*Stored records*
☆ ☆ ☆ ☆ ☆ ☆ ☆
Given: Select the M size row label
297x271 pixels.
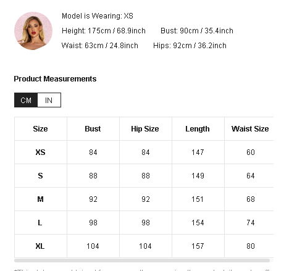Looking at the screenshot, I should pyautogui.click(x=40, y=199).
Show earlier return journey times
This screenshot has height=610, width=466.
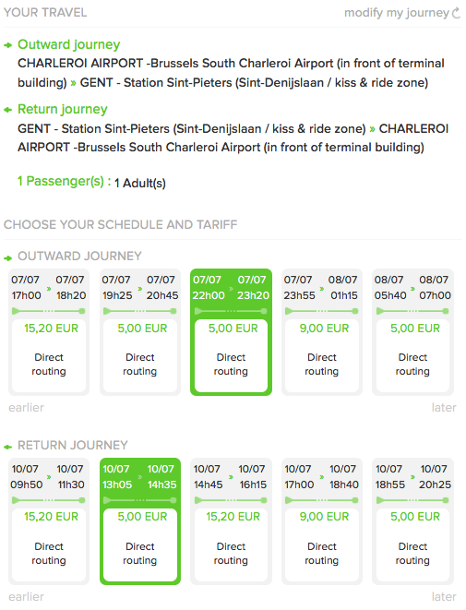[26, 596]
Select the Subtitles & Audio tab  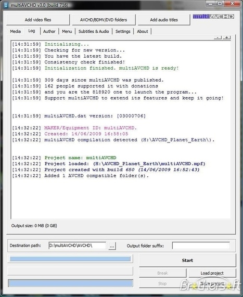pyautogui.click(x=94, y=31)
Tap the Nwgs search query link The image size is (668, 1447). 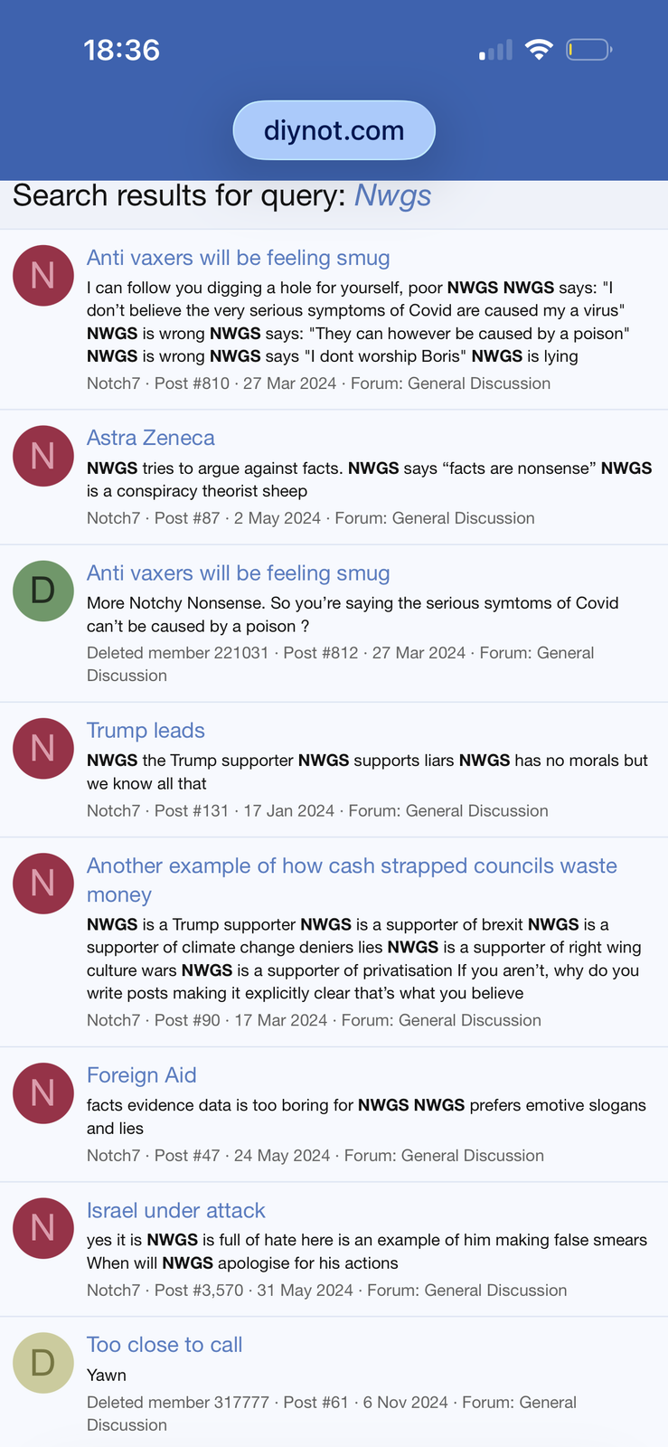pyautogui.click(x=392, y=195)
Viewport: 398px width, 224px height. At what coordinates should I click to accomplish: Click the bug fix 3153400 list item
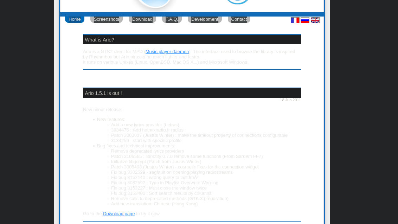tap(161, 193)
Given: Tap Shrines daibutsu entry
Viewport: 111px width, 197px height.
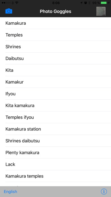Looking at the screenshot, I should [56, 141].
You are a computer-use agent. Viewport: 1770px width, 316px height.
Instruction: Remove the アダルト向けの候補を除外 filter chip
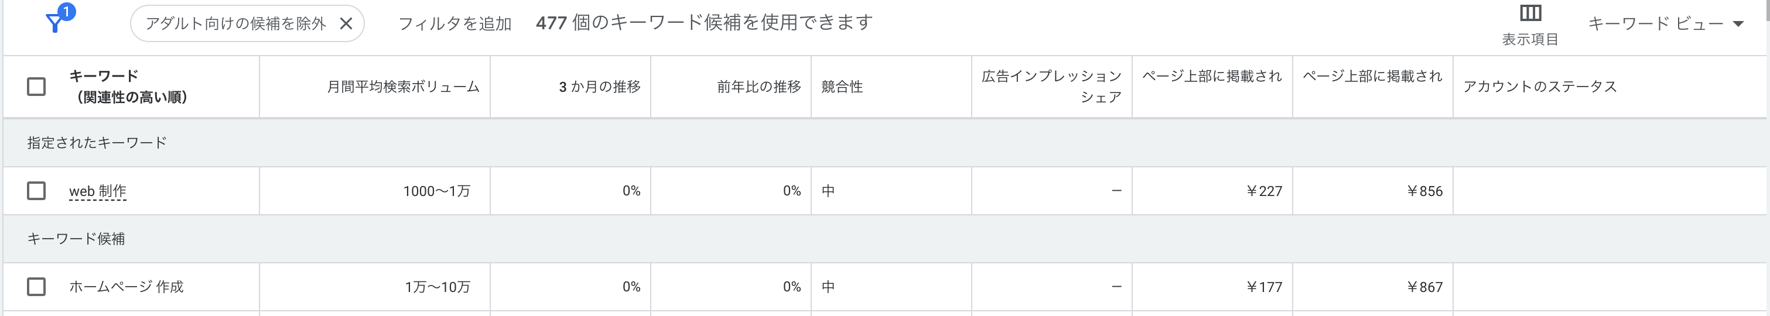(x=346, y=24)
☆ ☆ ☆ ☆ ☆ ☆ ☆
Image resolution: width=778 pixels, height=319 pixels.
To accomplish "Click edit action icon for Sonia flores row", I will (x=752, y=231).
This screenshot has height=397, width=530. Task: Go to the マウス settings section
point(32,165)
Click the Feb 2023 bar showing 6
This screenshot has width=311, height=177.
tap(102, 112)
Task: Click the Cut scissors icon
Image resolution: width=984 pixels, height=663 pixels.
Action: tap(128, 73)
☆ ☆ ☆ ☆ ☆ ☆ ☆
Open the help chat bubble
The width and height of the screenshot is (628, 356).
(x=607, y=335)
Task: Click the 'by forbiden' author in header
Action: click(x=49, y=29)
☆ ☆ ☆ ☆ ☆ ☆ ☆
Check the data for lines with "Given" and give only their number.

*Final answer*
2